騙し合い、転がし合い④

 私はまったく気付いていなかったけれど、奥田さんのあざとさは新入社員の頃から完成されたものだったようだ。『リアル魔性の女』とでも言うべきか。


「でも護には彼女がいるからやめておけって奥田さんに忠告したのは瀧内くんなんでしょ?」


 奥田さんの話を聞いているときに不思議に思ったことを率直に尋ねると、瀧内くんはなんとも忌々しそうな表情で首を横に振った。


「僕はただ『また彼女持ちの男か』って言っただけですよ」

「『もっと自分だけを大事にしてくれる人を見つけろ』的な……」

「そんなこと、僕が言うと思いますか?『どうせやるなら他人の迷惑にならない場所を選べ』って言ったんです」

「あらー……?話が違うなぁ……」


 これもまた奥田さんの作り話だったようだ。奥田さんの思惑にまんまとはまっていた自分が情けない。

 しかし護を本気で落としにかかっているということなら、護の見ている前で瀧内くんをしつこく食事に誘う理由はなんだ?


「だったら瀧内くんはなんで奥田さんから食事に誘われてるの?」

「『相談に乗って欲しい』とか適当なこと言ってますけど、僕をなんとかして口止めすることと、橋口さんの独占欲を煽ることが目的なんじゃないかと」


 奥田さんの本性を知っている瀧内くんを手懐ける作戦に出るとは、どこまでも女の武器をフル活用する女だ。

 私にも奥田さんの1割程度でもそのスキルがあれば、護に浮気されたりはしなかったのかも知れない。


「護も奥田さんも嘘ばっかりで、信じられる要素がひとつもないわ。社内恋愛ってめんどくさいけど、周りに内緒にしとくとろくなことないね」

「言ったら言ったで、いろいろ邪魔くさいですけどね」


 なんだかやけに実感がこもっているように聞こえる。瀧内くんにもそんな経験があったりするんだろうか?

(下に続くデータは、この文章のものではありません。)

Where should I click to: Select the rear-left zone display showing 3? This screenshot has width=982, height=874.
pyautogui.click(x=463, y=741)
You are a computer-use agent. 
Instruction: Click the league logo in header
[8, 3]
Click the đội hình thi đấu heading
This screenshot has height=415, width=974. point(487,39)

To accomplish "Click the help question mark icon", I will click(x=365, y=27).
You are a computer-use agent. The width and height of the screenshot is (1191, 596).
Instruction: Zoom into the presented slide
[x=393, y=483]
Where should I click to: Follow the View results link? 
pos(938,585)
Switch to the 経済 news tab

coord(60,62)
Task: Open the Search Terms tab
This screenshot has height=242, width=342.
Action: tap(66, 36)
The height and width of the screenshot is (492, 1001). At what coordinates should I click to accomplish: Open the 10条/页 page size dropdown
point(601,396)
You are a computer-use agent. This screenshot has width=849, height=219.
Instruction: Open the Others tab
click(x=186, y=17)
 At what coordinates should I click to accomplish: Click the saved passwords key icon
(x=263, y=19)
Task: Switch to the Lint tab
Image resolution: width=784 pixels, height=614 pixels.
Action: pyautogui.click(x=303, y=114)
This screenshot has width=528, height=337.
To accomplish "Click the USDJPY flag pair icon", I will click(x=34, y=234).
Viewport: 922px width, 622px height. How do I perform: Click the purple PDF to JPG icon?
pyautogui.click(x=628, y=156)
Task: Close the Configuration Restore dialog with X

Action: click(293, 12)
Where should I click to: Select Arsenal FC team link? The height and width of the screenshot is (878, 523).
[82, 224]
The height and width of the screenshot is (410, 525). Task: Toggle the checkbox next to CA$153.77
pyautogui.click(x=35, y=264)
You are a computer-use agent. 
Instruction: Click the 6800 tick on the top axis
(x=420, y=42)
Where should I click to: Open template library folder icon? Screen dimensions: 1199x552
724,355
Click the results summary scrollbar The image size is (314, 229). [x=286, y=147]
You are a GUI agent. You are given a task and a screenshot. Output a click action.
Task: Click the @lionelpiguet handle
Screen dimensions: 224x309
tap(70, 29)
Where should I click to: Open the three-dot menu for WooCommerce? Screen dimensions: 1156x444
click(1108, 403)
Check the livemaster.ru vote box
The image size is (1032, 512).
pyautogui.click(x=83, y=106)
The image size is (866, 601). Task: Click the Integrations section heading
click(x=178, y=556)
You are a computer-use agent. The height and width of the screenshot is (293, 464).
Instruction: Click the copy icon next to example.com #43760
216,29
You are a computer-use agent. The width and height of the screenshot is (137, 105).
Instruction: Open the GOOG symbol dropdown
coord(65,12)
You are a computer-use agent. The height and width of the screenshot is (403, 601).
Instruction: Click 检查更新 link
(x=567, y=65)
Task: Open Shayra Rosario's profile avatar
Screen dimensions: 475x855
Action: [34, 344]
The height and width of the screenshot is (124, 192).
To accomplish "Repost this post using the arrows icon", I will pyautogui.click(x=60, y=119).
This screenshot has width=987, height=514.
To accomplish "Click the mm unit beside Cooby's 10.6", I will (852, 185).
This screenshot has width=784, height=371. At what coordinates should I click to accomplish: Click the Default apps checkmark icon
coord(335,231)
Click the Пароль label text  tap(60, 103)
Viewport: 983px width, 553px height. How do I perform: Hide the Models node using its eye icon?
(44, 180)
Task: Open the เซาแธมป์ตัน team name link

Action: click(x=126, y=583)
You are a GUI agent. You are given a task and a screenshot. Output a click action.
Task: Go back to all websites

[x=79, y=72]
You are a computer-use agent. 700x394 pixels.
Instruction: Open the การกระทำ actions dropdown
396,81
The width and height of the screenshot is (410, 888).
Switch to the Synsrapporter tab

「私もそう思って内緒にしてた結果がこれ。先の見えない恋愛はもういいわ。そろそろ本気で落ち着きたいから、真面目に結婚を考えられる人と付き合いたい」


 私がそう言うと、瀧内くんはすっかり冷めてしまったコーヒーを飲もうとカップを持ち上げたその手を止めた。


「伊藤先輩とですか?」

「さっきも言ったけど、伊藤くんとの結婚はないな。愛情がない上に、なんの期待もされない結婚なんて寂しいじゃない?元カノに未練ありそうだったし、もしその人とうまくいったら、彼女と結婚するから離婚してくれ、なんてあっさり言いそう」

「それはあり得ますね。だけど伊藤先輩以外にあてはあるんですか?」

「あてというか……母から結婚を急かされてて、お見合いしろとか、付き合ってる人がいるなら連れてこいとか言われてるんだ。この際だからお見合いもありかなぁって思ったりしてね」


 私がお見合いしたいと言ったら、母は二つ返事でOKして、すぐさま相手を見つけてくるだろう。

 見ず知らずの人でも何度か会えば好きになるかも知れないし、誠実で優しい人となら慎ましく心穏やかに暮らせると思う。結婚するなら、絶対に浮気しない、嘘をつかない人がいい。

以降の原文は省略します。